If the person doesn’t quickly re-hydrate with clean water — and take a dose of antibiotics — it can be fatal.
At last count, Haiti’s health ministry reported 643 people dead and as many as 10,000 people under treatment by area hospitals. But that’s not all: officials worry that as many as 270,000 people could be infected over the next two years, partially the result of poor living conditions after an earthquake shocked the island early this year.
Simply, Haiti has become a breeding ground for epidemics.
Standing in a small restaurant at the Maison Handal in Port-au-Prince, LifeGivingForce CFO Matt Walters remembers watching a CNN segment of a small boy playing in the Artibonite river.
The river was the source of the cholera outbreak.
“He was drinking from the water and splashing around, as any child would, and I realized that that water could kill him if he continued to drink from it,” he said. “And I realized that out in our truck, we had a system that would clean the water so that it would be safe for him to drink.”
When water infrastructure isn’t in place in a disaster area, you have to bring it. That’s why LGF co-founder Sung Cho deployed 15 portable water machines in Haiti.
But unlike many companies aiding Haiti, the company is no stranger to the island country: four years ago, LGF co-founder Shane Hackett opened an orphanage.

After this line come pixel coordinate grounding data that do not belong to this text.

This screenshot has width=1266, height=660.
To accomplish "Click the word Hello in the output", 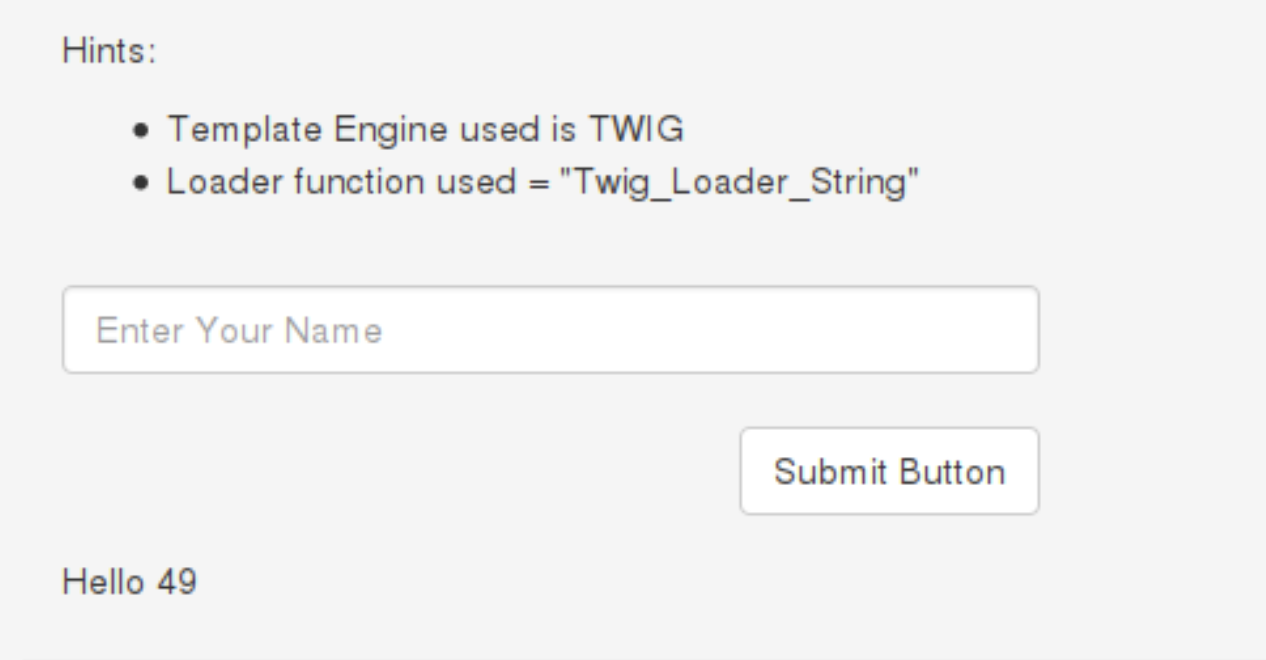I will point(101,581).
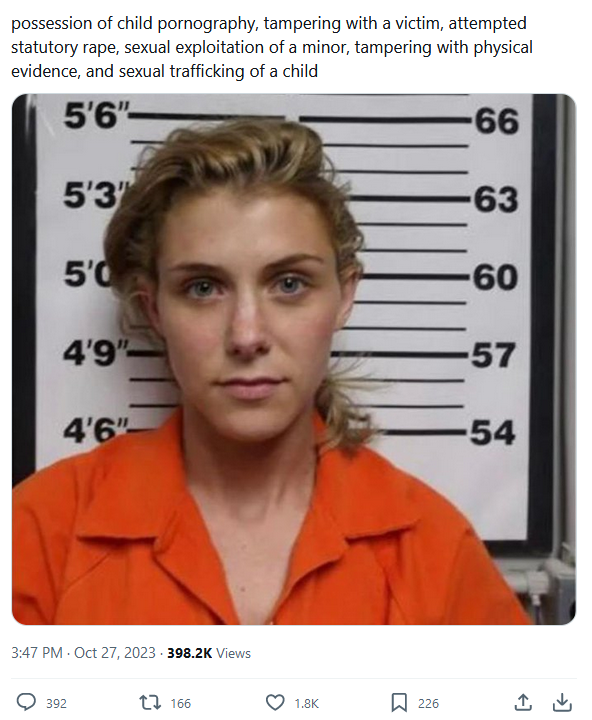Screen dimensions: 592x720
Task: Open the attached mugshot photo in full view
Action: tap(294, 359)
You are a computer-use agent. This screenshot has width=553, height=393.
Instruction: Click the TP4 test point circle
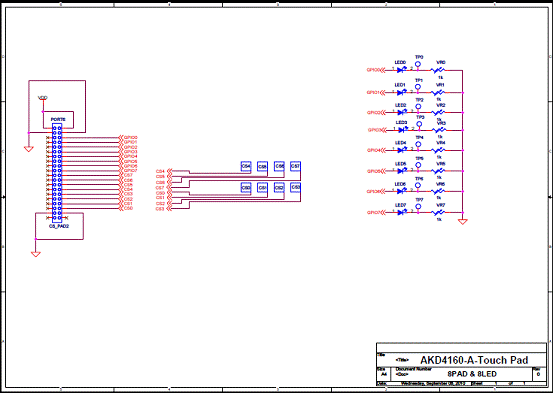418,144
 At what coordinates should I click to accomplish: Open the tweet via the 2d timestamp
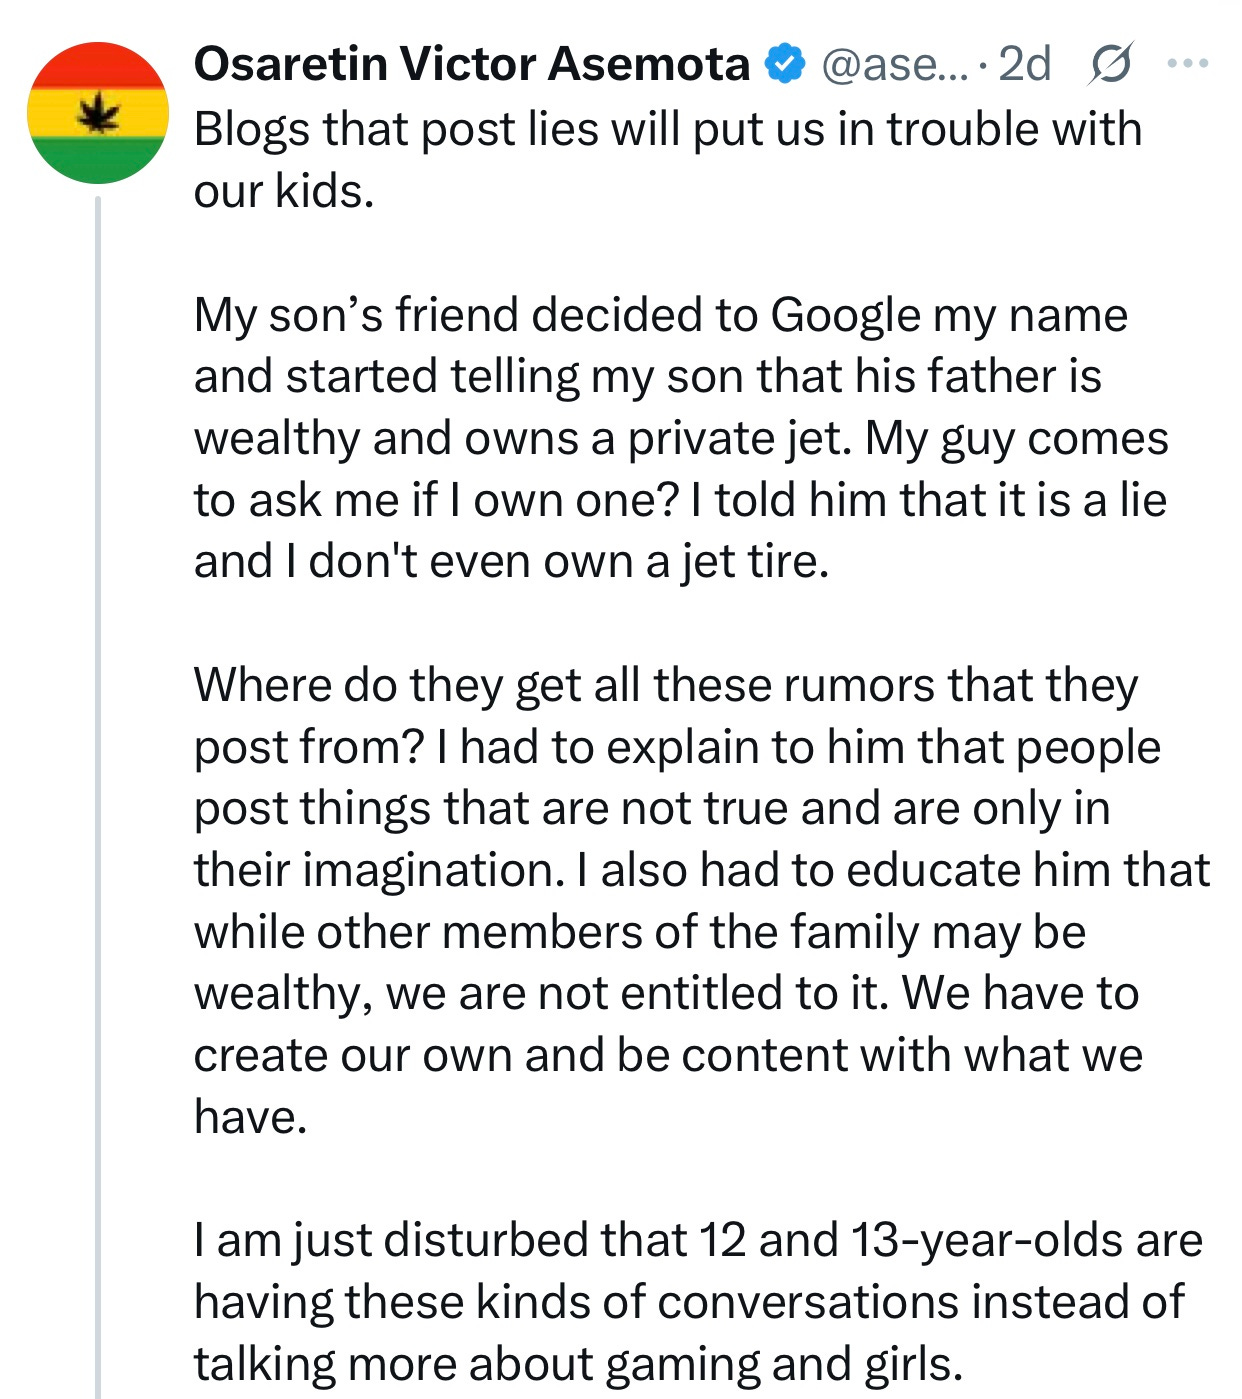tap(1025, 65)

The decision resonated with Cho, Hacket’s longtime friend, whose Korean mother nearly died buried under dead bodies during the Korean War. After she was rescued from the pile, an orphanage took her in for 11 months until she was re-united with her family.
“I talk about a lifeline because that hand saved my mother’s life during the Korean War,” Cho said. “And now I want to empower women.”
It wasn’t until the earthquake struck this year that Cho and Hackett incorporated LGF. The duo wrote “giving” into the budget, so that 51 percent of the profits go back into a foundation by the same name that helps women develop self-sustaining businesses.
One of the company’s first projects was a microgrid powered by batteries and solar power. Hooked up to a satellite, the microgrid offers an Internet connection.
“I thought he was crazy for suggesting this idea, but thought we better try and do it,” Cho said.
The same thinking goes into the company’s portable water machines.
“The charity model is broken,” Cho said. “By shipping in water, you create a dependency on the West.”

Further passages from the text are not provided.